#### Your goal
The answer must be an exact copy of the lines from the one with "This screenshot has" through the final line of the records below, with no pictures.
== Segment start ==
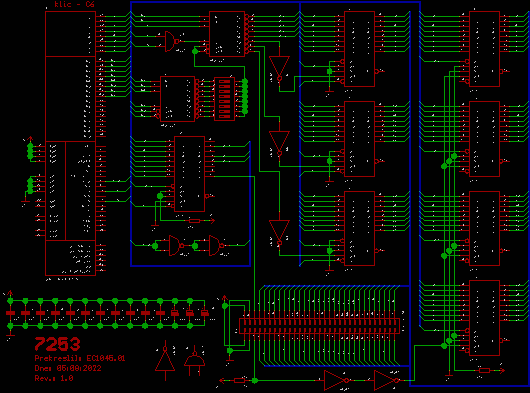Select the long two-row connector at the bottom
Image resolution: width=530 pixels, height=393 pixels.
click(319, 326)
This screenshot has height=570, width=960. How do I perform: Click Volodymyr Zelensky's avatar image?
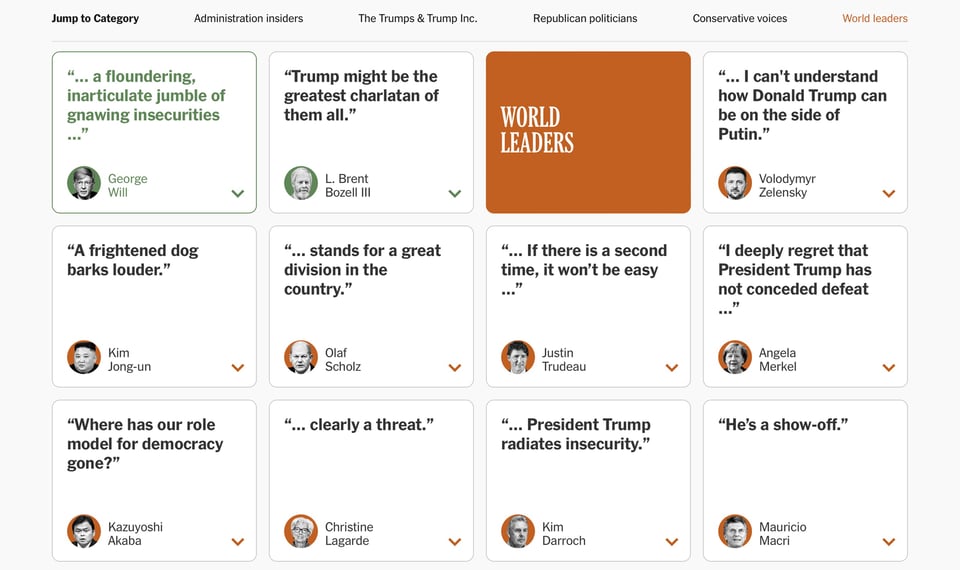click(735, 183)
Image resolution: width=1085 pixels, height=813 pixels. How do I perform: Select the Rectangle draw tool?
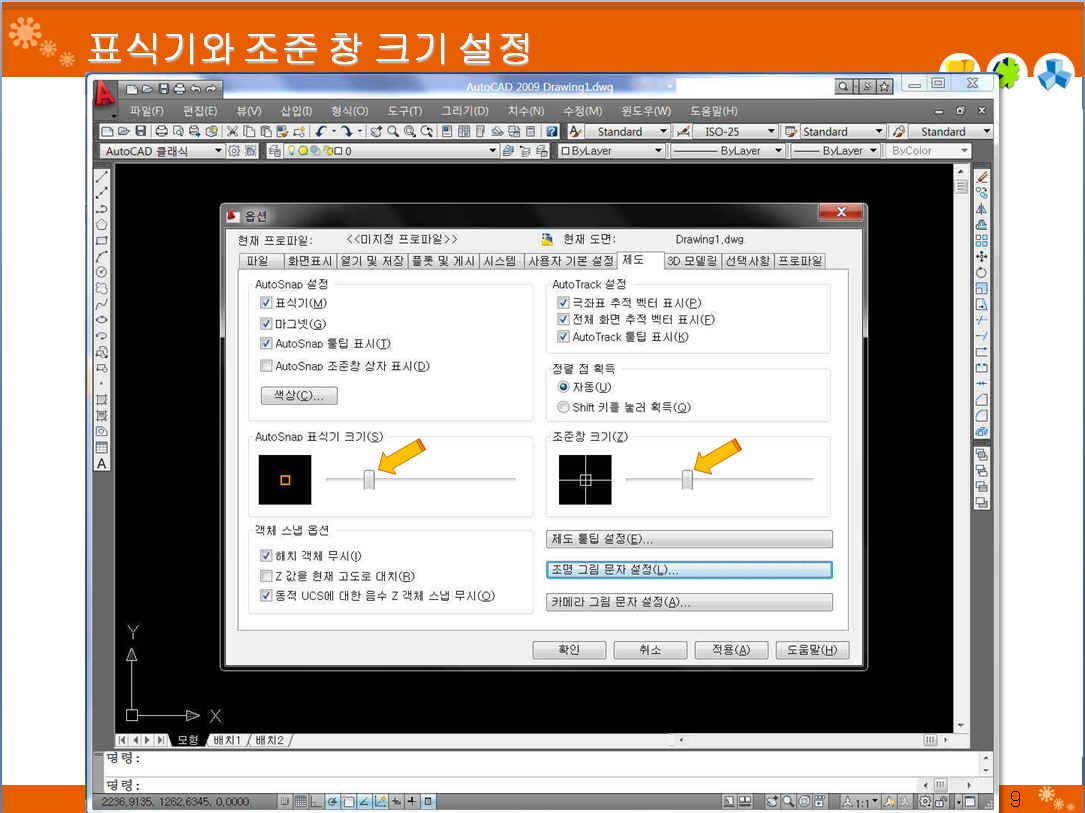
== Segment end ==
#### Exercise result
This screenshot has height=570, width=960. How do I perform: Click Volodymyr Zelensky's avatar image?
click(735, 183)
Image resolution: width=1085 pixels, height=813 pixels. How do I perform: Select the Rectangle draw tool?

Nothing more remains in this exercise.